Writer-director Gerwig ("Lady Bird") brings a deep appreciation for the source material to her telling, which follows 1994's Winona Ryder-starring adaptation, the most recent filmed version of the American classic.
Here, Saoirse Ronan stars as Josephine March, "Jo" to those who know her, a budding author who we first meet as she's trying to sell her work to a big city publisher (Tracy Letts). He takes her work but slashes it, tells her to write "short and spicy," and advises going forward, if her lead character is a girl, "make sure she's married by the end," he says. "Or dead.

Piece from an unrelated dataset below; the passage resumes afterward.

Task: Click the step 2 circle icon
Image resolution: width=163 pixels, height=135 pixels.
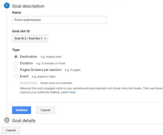Action: click(7, 120)
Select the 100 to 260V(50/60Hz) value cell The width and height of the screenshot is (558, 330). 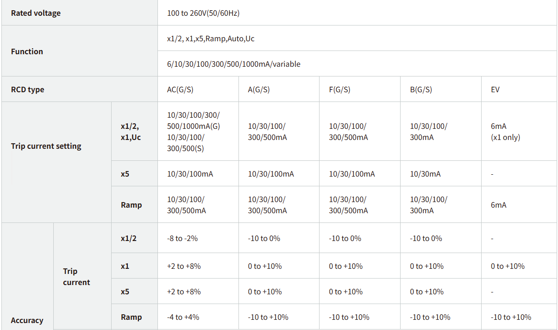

Either one."
Back home, we spend time with Jo's sisters Meg (Emma Watson), Amy (Florence Pugh) and Beth (Eliza Scanlen), who grow up next door to the wealthy Laurence family, including the charming Laurie (Timothée Chalamet). Laurie is a love interest for both Jo and Amy, which provides the chief dramatic crux of the story.
Gerwig tells her story out of order, a narrative decision that sends the film ping-ponging back and forth between two periods. It's at times unnecessary; if Gerwig was concerned about making her mark on the 150-year-old story, she needn't be, as her comedic voice is polished and distinctly her own.
Laura Dern and Meryl Streep, as the March sisters' mother and aunt, respectively, add to the richness of the fine cast. "I may not always be right, but I'm never wrong," Streep's Aunt March says, a confidence matched by this version of "Little Women."